### Data to process

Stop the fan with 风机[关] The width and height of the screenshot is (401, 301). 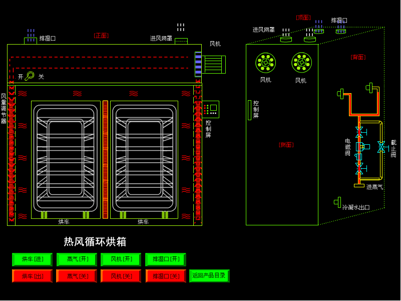click(121, 276)
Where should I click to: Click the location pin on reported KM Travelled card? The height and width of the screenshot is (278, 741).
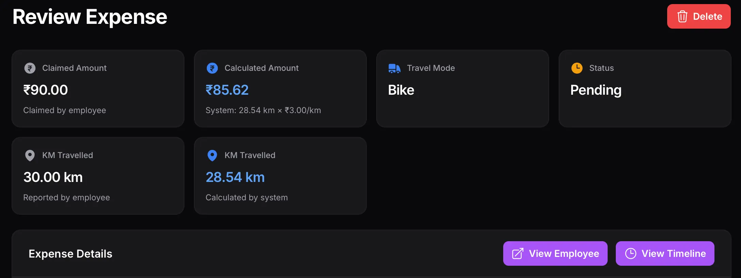pos(30,155)
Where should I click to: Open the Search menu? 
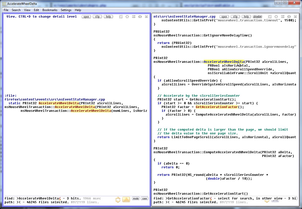coord(16,10)
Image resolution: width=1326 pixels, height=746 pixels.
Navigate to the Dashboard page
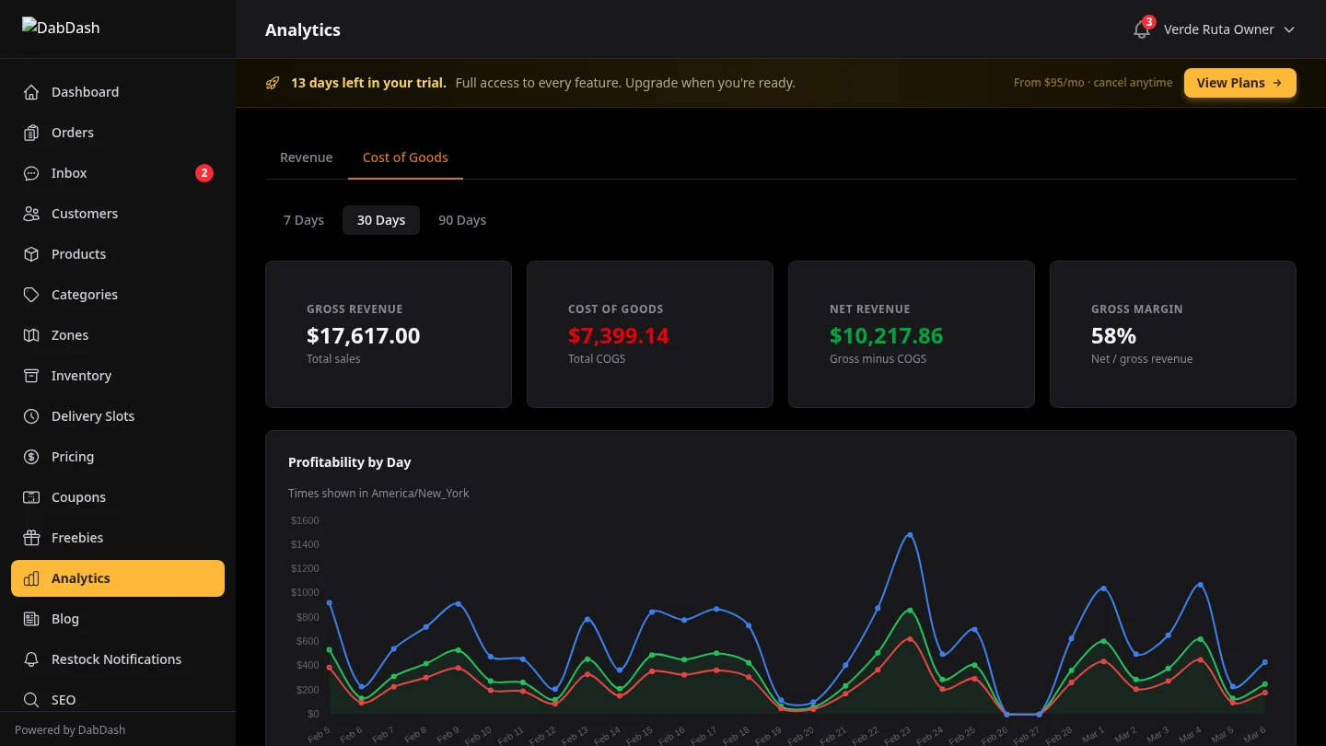click(85, 92)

### Request
Recast the rows, from the line with "Image resolution: width=1326" up to and including the last line, as a JSON list of strings, one per line, skipping blank lines. Leave the pictures out of the answer.

### Result of the exercise
[
  "Image resolution: width=1326 pixels, height=746 pixels.",
  "Navigate to the Dashboard page",
  "click(85, 92)"
]